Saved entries
::::
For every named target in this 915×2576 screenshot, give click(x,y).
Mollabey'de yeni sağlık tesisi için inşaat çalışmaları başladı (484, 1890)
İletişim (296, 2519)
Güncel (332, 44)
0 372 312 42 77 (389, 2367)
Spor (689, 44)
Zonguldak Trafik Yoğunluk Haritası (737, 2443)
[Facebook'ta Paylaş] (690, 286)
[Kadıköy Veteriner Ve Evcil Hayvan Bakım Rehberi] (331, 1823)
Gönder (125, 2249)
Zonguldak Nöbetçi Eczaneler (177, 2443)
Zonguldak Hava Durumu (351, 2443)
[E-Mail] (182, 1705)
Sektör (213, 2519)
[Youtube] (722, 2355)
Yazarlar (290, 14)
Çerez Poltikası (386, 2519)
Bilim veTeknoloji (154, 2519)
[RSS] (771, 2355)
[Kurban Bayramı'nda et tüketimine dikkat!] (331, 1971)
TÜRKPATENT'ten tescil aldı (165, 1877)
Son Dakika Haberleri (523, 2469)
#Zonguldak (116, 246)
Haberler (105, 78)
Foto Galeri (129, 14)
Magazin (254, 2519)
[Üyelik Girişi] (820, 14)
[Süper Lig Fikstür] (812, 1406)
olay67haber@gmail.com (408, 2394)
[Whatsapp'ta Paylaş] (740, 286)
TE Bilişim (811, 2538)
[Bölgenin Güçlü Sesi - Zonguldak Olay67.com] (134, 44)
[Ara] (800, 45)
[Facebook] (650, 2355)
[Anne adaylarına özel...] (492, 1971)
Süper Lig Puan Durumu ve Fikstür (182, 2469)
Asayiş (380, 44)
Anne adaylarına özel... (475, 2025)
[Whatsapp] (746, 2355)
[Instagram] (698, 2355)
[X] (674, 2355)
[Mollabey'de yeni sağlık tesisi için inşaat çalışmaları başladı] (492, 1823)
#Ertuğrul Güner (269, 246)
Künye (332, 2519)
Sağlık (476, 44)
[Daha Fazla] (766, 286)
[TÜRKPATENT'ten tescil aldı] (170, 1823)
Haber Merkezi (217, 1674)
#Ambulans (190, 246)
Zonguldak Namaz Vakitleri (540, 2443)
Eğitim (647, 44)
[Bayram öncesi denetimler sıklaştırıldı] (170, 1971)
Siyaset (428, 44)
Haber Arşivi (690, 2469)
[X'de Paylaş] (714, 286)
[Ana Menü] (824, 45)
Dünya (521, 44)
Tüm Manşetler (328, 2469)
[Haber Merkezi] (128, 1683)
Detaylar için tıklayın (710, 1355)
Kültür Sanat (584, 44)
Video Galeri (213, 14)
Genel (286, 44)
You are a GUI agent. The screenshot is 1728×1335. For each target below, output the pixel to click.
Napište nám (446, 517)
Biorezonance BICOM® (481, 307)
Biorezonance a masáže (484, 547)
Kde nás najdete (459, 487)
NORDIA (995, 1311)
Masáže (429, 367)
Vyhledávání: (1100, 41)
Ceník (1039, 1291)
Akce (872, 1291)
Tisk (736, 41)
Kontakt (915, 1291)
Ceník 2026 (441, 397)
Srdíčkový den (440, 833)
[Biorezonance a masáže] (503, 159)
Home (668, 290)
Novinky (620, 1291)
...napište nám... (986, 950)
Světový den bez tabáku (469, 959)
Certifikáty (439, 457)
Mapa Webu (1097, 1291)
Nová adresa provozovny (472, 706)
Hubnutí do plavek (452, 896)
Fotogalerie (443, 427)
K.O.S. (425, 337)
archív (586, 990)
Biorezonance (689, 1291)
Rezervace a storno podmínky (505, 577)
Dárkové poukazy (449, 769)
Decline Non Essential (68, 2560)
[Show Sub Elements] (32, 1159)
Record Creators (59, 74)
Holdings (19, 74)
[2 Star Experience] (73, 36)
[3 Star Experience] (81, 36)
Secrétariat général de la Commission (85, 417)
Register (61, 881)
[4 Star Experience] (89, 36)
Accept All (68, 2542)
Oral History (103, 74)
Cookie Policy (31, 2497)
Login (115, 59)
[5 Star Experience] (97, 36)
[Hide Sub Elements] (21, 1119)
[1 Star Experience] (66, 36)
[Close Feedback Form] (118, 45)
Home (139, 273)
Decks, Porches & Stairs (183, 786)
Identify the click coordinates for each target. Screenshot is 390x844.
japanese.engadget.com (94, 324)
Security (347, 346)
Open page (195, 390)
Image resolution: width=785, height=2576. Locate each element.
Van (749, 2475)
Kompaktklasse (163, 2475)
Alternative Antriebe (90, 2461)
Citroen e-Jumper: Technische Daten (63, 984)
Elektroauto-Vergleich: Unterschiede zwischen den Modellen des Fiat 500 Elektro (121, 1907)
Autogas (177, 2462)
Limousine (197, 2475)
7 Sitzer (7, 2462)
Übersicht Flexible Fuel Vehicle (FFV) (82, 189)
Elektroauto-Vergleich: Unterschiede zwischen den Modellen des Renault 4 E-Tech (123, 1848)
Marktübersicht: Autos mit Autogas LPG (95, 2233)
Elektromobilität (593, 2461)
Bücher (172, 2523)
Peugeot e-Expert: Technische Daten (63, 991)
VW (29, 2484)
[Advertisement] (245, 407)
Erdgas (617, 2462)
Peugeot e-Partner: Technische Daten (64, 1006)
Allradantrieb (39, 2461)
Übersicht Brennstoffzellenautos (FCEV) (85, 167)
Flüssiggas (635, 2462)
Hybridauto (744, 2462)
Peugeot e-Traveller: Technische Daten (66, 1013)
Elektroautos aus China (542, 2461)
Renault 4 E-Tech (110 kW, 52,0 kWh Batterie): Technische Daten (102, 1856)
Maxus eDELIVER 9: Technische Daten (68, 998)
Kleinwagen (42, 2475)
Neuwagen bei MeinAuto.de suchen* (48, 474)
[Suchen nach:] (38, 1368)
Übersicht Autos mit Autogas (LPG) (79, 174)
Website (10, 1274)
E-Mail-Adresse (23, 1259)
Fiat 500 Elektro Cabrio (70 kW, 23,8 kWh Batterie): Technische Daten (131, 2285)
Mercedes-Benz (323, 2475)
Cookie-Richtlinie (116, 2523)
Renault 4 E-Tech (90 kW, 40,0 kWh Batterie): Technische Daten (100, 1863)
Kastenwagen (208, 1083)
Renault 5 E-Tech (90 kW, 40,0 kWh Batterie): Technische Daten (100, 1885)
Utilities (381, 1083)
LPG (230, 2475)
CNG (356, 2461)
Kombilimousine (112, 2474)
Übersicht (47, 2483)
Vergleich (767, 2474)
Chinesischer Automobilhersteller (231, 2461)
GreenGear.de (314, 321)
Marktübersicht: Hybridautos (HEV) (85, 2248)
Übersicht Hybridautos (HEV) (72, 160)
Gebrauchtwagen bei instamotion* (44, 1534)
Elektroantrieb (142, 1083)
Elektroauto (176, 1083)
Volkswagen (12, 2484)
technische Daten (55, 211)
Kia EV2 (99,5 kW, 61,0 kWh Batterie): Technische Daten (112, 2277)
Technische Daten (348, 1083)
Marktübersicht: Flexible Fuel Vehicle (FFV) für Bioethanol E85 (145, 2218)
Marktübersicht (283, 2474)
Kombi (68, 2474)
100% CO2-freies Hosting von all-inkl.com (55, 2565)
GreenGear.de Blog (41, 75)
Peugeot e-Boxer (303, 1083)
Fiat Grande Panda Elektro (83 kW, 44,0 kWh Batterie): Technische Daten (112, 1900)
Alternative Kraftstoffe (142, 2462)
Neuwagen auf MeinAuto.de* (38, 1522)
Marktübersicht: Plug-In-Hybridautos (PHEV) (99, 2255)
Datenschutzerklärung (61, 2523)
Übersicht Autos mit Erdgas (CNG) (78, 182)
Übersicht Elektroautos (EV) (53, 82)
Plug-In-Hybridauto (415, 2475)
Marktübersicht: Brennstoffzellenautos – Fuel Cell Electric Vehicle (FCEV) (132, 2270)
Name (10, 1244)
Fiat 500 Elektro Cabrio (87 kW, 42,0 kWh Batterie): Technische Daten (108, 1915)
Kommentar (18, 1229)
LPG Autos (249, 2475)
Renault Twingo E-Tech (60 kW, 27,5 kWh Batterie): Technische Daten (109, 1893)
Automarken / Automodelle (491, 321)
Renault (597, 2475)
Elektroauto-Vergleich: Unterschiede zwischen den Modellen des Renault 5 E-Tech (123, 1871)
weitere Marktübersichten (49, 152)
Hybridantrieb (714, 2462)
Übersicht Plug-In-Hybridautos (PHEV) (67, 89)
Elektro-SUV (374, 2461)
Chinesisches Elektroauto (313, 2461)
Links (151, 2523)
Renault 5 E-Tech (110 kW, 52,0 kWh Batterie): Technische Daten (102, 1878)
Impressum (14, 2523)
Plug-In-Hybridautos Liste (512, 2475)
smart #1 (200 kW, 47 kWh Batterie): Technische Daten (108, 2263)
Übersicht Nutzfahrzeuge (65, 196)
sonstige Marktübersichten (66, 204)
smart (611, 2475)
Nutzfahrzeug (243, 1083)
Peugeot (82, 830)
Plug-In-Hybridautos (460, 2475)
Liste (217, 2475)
::::
PROBLEM DESCRIPTION – Taking the line with "Identify the click" as the first and the line with "Cookie-Richtlinie (116, 2523)" as the last, retype that stretch of the data above exactly, with no other lines.

RESPONSE TO THE EXERCISE –
Identify the click coordinates for each target. Screenshot is 390x844.
japanese.engadget.com (94, 324)
Security (347, 346)
Open page (195, 390)
Image resolution: width=785, height=2576. Locate each element.
Van (749, 2475)
Kompaktklasse (163, 2475)
Alternative Antriebe (90, 2461)
Citroen e-Jumper: Technische Daten (63, 984)
Elektroauto-Vergleich: Unterschiede zwischen den Modellen des Fiat 500 Elektro (121, 1907)
Autogas (177, 2462)
Limousine (197, 2475)
7 Sitzer (7, 2462)
Übersicht Flexible Fuel Vehicle (FFV) (82, 189)
Elektroauto-Vergleich: Unterschiede zwischen den Modellen des Renault 4 E-Tech (123, 1848)
Marktübersicht: Autos mit Autogas LPG (95, 2233)
Elektromobilität (593, 2461)
Bücher (172, 2523)
Peugeot e-Expert: Technische Daten (63, 991)
VW (29, 2484)
[Advertisement] (245, 407)
Erdgas (617, 2462)
Peugeot e-Partner: Technische Daten (64, 1006)
Allradantrieb (39, 2461)
Übersicht Brennstoffzellenautos (FCEV) (85, 167)
Flüssiggas (635, 2462)
Hybridauto (744, 2462)
Peugeot e-Traveller: Technische Daten (66, 1013)
Elektroautos aus China (542, 2461)
Renault 4 E-Tech (110 kW, 52,0 kWh Batterie): Technische Daten (102, 1856)
Maxus eDELIVER 9: Technische Daten (68, 998)
Kleinwagen (42, 2475)
Neuwagen bei MeinAuto.de suchen* (48, 474)
[Suchen nach:] (38, 1368)
Übersicht Autos mit Autogas (LPG) (79, 174)
Website (10, 1274)
E-Mail-Adresse (23, 1259)
Fiat 500 Elektro Cabrio (70 kW, 23,8 kWh Batterie): Technische Daten (131, 2285)
Mercedes-Benz (323, 2475)
Cookie-Richtlinie (116, 2523)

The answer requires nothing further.